In a hommage to my atheist blogosphere opposite number, Lukeprog of the now-archived Common Sense Atheism, who compiled a review of all William Lane Craig’s debates, I publish here a similar collection of my thoughts of the debates of my intellectual hero, the late Christopher Hitchens: journalist, literary critic, author, scourge of the faithful and proud member of the Four Horseman with his international bestseller against the forces of theocratic fascism, god Is Not Great: How Religion Poisons Everything.
Hitchens did many debates and I have mainly included formal debates and panel discussions in front of an audience. I have mentioned some of Hitch’s many TV and radio interviews and discussions, but only where there was a single topic on the agenda, as opposed to the zillions of time he appeared on C-SPAN and Bill Maher to discuss the general politics of the day.
I may have missed out on some; suggestions in the comments section, please!
Since there are 69 70 71 debates in total, I have divided the piece up into three separate posts as follows:
The Good; and
The Not So Good (for the remainder of this post).
The Not So Good
Craig, “Does God Exist?”, Biola University, Los Angeles, 4 April 2009 (Video / MSP review / MSP review one year on in three parts). This one hurt quite a lot. While not the massacre that the first blog reports had us believe, Hitchens simply did not prepare to take on “professional debater” (© Richard Dawkins) Craig and wanted to debate whether religion was good for the world, as opposed to the actual topic under discussion. Craig showboats in front of his home crowd and Hitch lets him get away with smugly asserting that his five “arguments” are irrefutable.

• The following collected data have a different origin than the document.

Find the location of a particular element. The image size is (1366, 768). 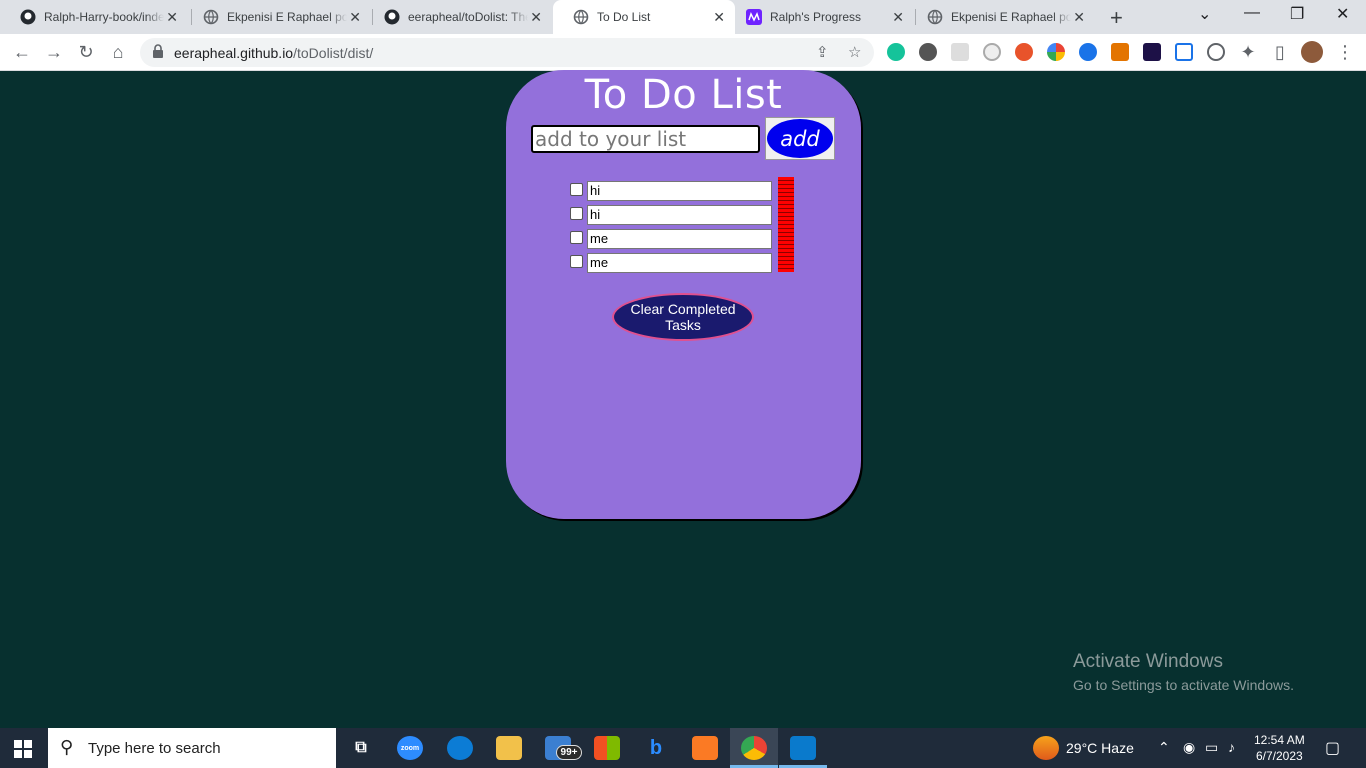

add-button-frame: add is located at coordinates (800, 138).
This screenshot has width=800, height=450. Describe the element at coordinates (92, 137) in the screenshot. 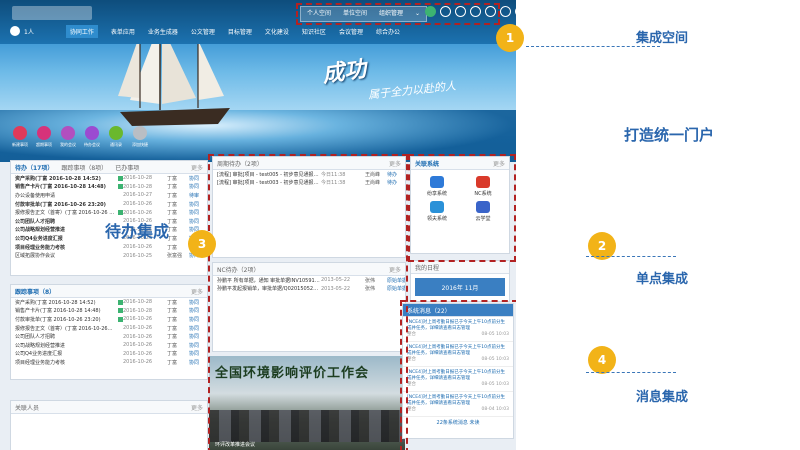

I see `quick-action-3: 待办会议` at that location.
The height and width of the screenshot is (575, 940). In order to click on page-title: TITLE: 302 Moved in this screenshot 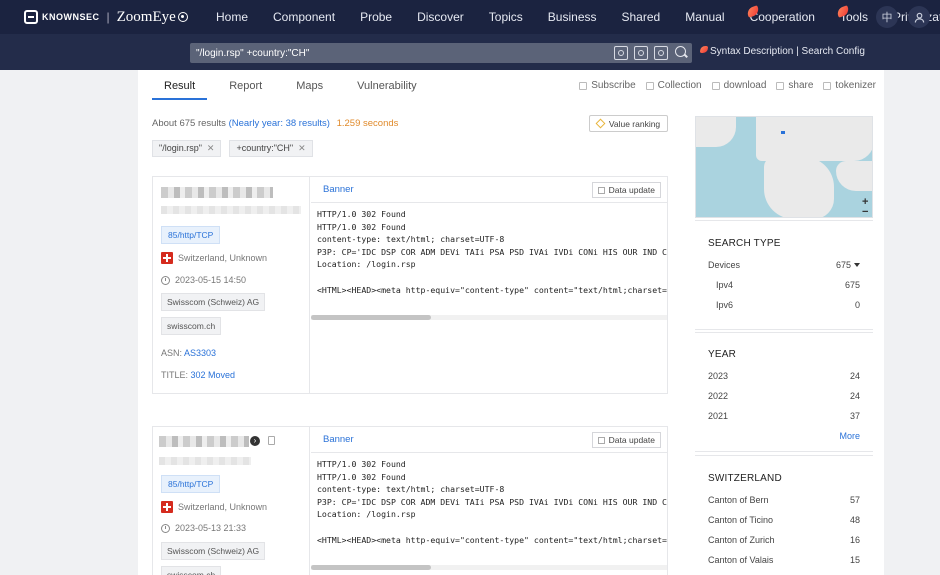, I will do `click(198, 375)`.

D’Souza Round I, “Is Christianity the Problem?”, King’s College, New York, 22 October 2007 (Video / Audio). Hitch lands a few punches, but overall he was not on top form on the night. D’Souza is loud, longwinded and gets the last word on many points through filibustering. There is also plenty of disingenuous quote-mining of authorities and misrepresenting of Hitch’s arguments.
Hitchens/Jackson –v- Arkes/Markson, “The Death Penalty Debate”, National Review & The Nation Institute, 7 April 1997 (Video). Hitchens shares a platform with the Reverend Jesse Jackson, who he was later to throw in the same damning category as the “Reverends” Jerry Falwell, Al Sharpton and Pat Robertson as someone who can get away with offences to truth and morality by virtue of calling himself a man of faith. Hitch speaks against the death penalty persuasively, however, he is up against two equally convincing opponents and the clash is best described as a draw. The Q&A section descends into farce due to a strict moderator and hapless audience members straying off topic. For Hitchens completists only.

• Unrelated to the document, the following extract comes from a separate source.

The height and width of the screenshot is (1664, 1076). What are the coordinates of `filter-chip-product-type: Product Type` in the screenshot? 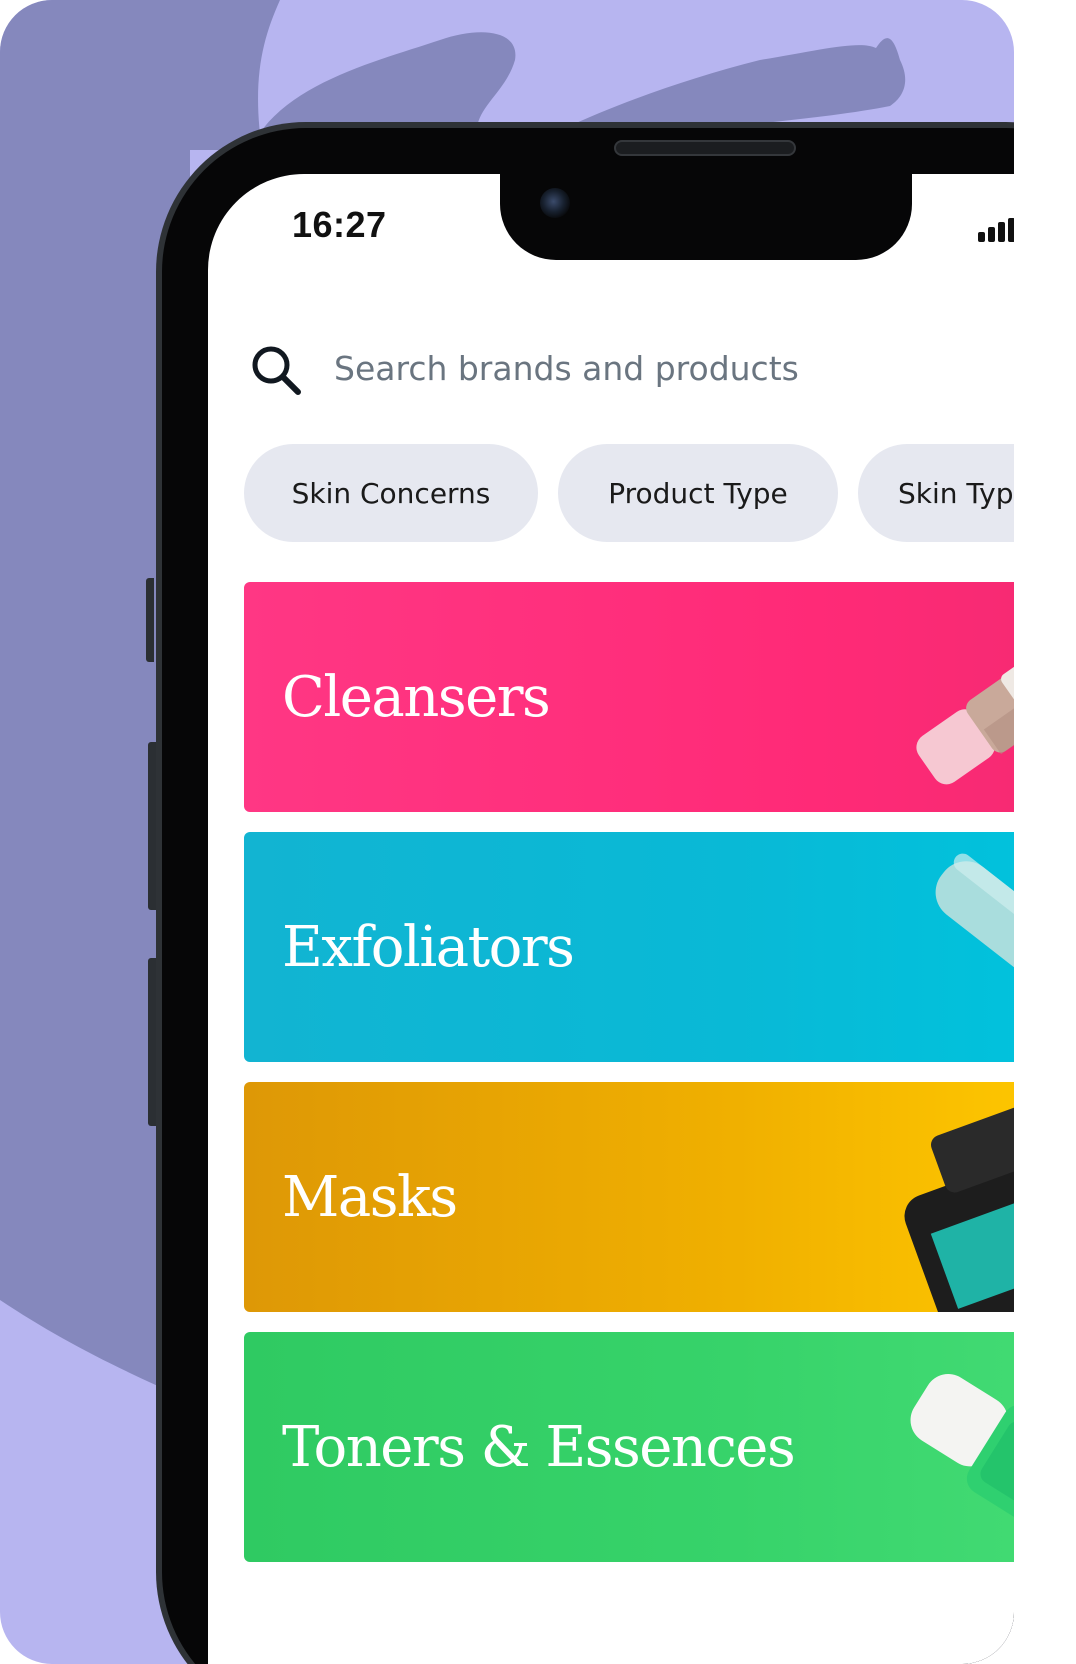 It's located at (698, 493).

Galloway, “The Iraq War of 2003 was just and necessary”, Baruch College, New York, 14 September 2005 (Video). I have consigned this one to the lowest category, not because Hitch loses the debate, but because it’s deeply unpleasant watching him share a platform with such an unsavoury, hard-left demagogue who openly supports brutal Islamist regimes. Things get pretty personal and Galloway resorts to schoolyard name calling. At least he gets his comeuppance from the NY crowd by suggesting that America brought the 9/11 attacks on themselves. Sully your eyes and ears by watching it if you must.